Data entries
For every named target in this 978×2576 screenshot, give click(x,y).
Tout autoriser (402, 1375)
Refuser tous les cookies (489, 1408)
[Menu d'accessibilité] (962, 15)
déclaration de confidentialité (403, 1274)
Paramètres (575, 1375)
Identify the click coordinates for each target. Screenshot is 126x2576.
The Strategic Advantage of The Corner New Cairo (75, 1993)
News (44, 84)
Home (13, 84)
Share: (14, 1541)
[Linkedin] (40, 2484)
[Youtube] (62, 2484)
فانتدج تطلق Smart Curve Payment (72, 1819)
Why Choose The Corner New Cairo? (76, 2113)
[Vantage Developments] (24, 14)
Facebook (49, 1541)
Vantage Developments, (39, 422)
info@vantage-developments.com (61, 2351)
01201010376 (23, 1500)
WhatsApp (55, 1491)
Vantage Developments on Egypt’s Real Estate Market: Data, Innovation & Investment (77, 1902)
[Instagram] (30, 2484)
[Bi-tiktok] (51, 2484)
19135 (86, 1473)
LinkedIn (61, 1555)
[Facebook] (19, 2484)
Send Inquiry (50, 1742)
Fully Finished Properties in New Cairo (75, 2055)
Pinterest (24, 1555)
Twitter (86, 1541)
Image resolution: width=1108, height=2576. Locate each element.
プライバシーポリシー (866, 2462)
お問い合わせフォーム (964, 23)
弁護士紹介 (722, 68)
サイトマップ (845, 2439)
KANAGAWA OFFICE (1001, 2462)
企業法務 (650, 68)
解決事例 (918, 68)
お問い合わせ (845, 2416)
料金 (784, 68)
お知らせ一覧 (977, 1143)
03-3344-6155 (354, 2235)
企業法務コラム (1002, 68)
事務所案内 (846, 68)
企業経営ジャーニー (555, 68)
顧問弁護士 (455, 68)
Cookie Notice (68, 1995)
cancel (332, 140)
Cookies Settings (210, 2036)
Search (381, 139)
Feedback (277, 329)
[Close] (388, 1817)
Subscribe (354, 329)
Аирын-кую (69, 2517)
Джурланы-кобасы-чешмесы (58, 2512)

__What to produce__: The data should be printed again exactly, line for line.

__Answer box__:
For every named target in this 978×2576 screenshot, give click(x,y).
Tout autoriser (402, 1375)
Refuser tous les cookies (489, 1408)
[Menu d'accessibilité] (962, 15)
déclaration de confidentialité (403, 1274)
Paramètres (575, 1375)
Identify the click coordinates for each target. Screenshot is 126x2576.
The Strategic Advantage of The Corner New Cairo (75, 1993)
News (44, 84)
Home (13, 84)
Share: (14, 1541)
[Linkedin] (40, 2484)
[Youtube] (62, 2484)
فانتدج تطلق Smart Curve Payment (72, 1819)
Why Choose The Corner New Cairo? (76, 2113)
[Vantage Developments] (24, 14)
Facebook (49, 1541)
Vantage Developments, (39, 422)
info@vantage-developments.com (61, 2351)
01201010376 (23, 1500)
WhatsApp (55, 1491)
Vantage Developments on Egypt’s Real Estate Market: Data, Innovation & Investment (77, 1902)
[Instagram] (30, 2484)
[Bi-tiktok] (51, 2484)
19135 (86, 1473)
LinkedIn (61, 1555)
[Facebook] (19, 2484)
Send Inquiry (50, 1742)
Fully Finished Properties in New Cairo (75, 2055)
Pinterest (24, 1555)
Twitter (86, 1541)
Image resolution: width=1108, height=2576. Locate each element.
プライバシーポリシー (866, 2462)
お問い合わせフォーム (964, 23)
弁護士紹介 (722, 68)
サイトマップ (845, 2439)
KANAGAWA OFFICE (1001, 2462)
企業法務 (650, 68)
解決事例 (918, 68)
お問い合わせ (845, 2416)
料金 (784, 68)
お知らせ一覧 (977, 1143)
03-3344-6155 (354, 2235)
企業法務コラム (1002, 68)
事務所案内 (846, 68)
企業経営ジャーニー (555, 68)
顧問弁護士 (455, 68)
Cookie Notice (68, 1995)
cancel (332, 140)
Cookies Settings (210, 2036)
Search (381, 139)
Feedback (277, 329)
[Close] (388, 1817)
Subscribe (354, 329)
Аирын-кую (69, 2517)
Джурланы-кобасы-чешмесы (58, 2512)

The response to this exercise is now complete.